La exitosa actuación de Carlos Sainz en la etapa de Bakú le dio al equipo Williams su primer podio de la temporada y sumó confianza al piloto. Sin embargo, el propio corredor destaca que el circuito de Singapur no se considera óptimo para el FW47, y que las próximas sesiones libres deberían aportar respuestas a muchas incógnitas.
Sainz comentó que en Arabia Saudí probó un nuevo traje refrigerante desarrollado por la FIA. Según él, el dispositivo no ofrece el efecto necesario durante toda la distancia de la carrera, por lo que prefiere utilizarlo cerca del final. A pesar de ciertas incomodidades y fallos técnicos, el traje ayuda a reducir el esfuerzo físico.
Hablando sobre las perspectivas en Singapur, Sainz señaló que el Williams ofrece mejores resultados en circuitos con baja carga aerodinámica. Cada vez que el equipo usa un alerón trasero más grande, la velocidad disminuye. No obstante, el piloto tiene la intención de luchar por posiciones altas, como ocurrió en Bakú, y espera mantener la motivación hasta el final de la temporada.

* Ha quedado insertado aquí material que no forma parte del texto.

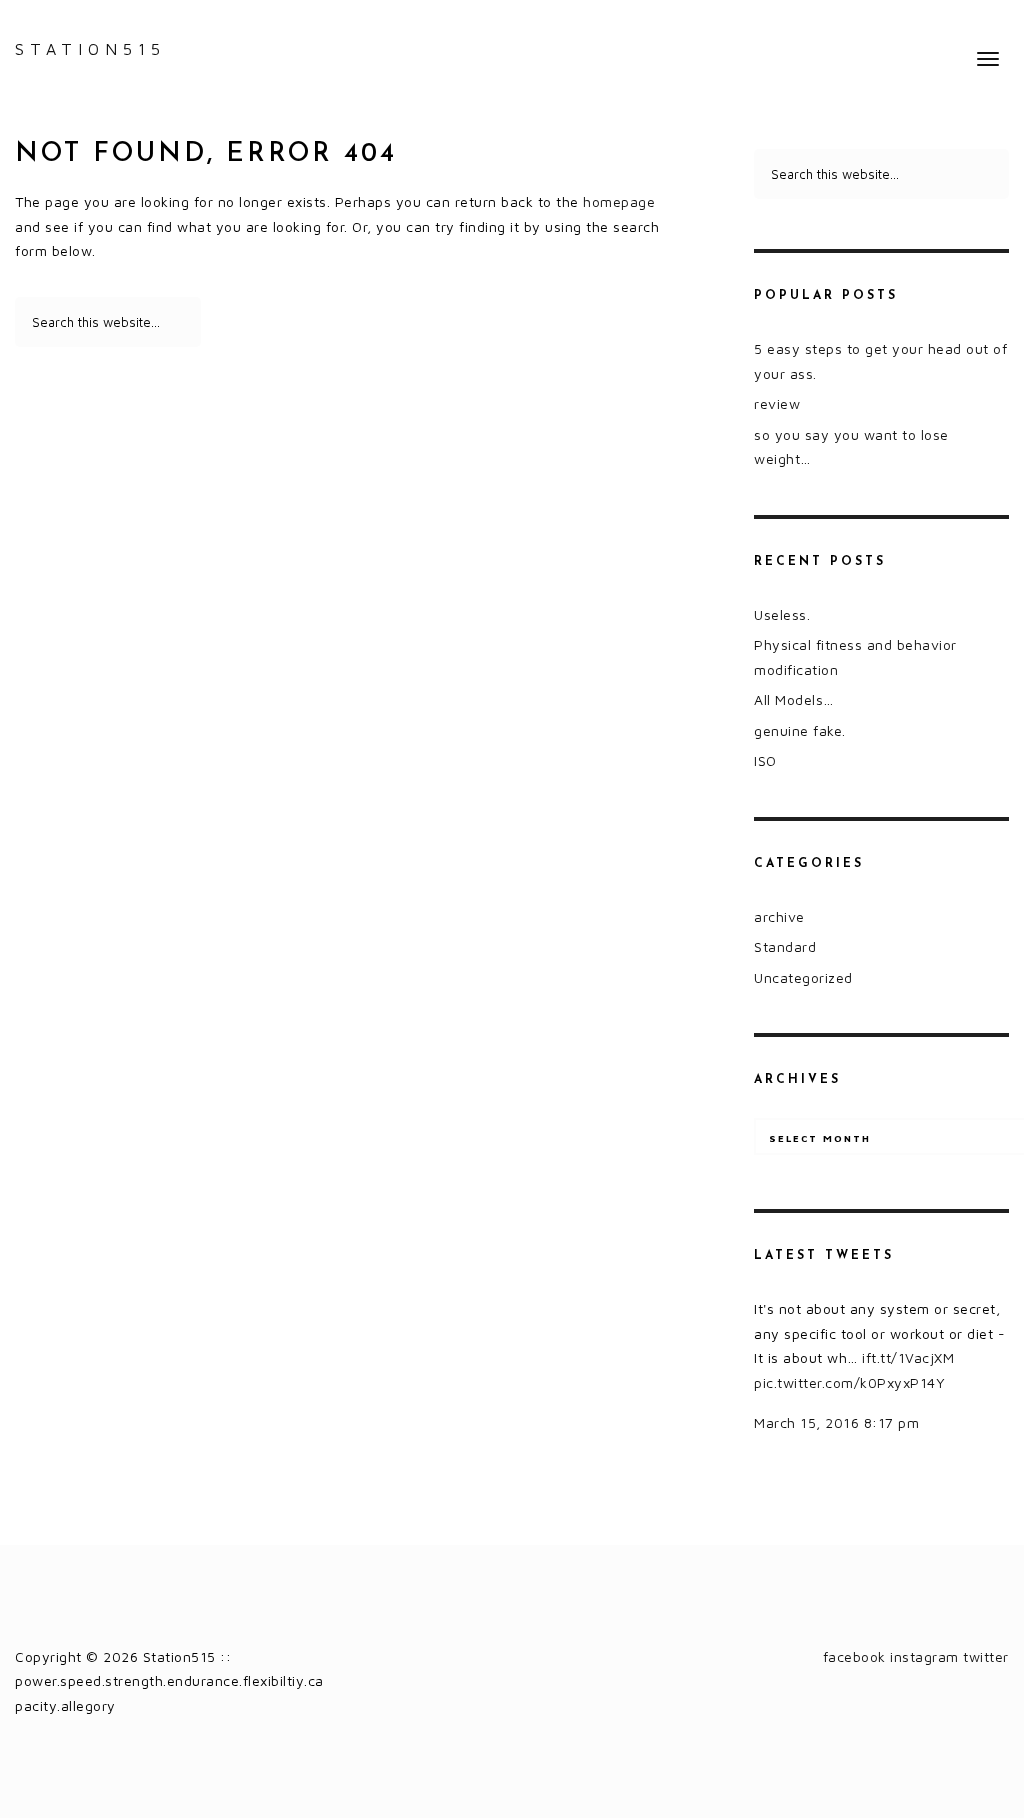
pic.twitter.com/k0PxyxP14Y (849, 1382)
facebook (854, 1656)
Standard (785, 946)
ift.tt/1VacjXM (908, 1357)
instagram (924, 1656)
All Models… (794, 699)
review (777, 403)
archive (779, 916)
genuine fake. (800, 730)
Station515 (90, 49)
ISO (765, 760)
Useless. (782, 614)
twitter (986, 1656)
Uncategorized (803, 977)
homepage (619, 201)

Sainz reconoció que este año ha sido uno de los más difíciles de su carrera. Tras la pausa de verano, regresó con un nuevo enfoque y energía, lo que le permitió obtener buenos resultados en Bakú y Monza. Sin embargo, una serie de infortunios volvió a afectar su estado anímico. Aun así, el piloto logró mantener la concentración y seguir progresando.
Sainz prestó especial atención a las condiciones climáticas en Singapur. Según él, la alta humedad combinada con una temperatura de alrededor de 29 grados supone una carga adicional para el organismo. A diferencia de otras etapas, donde el calor no va acompañado de humedad, aquí los deportistas se enfrentan a desafíos más serios.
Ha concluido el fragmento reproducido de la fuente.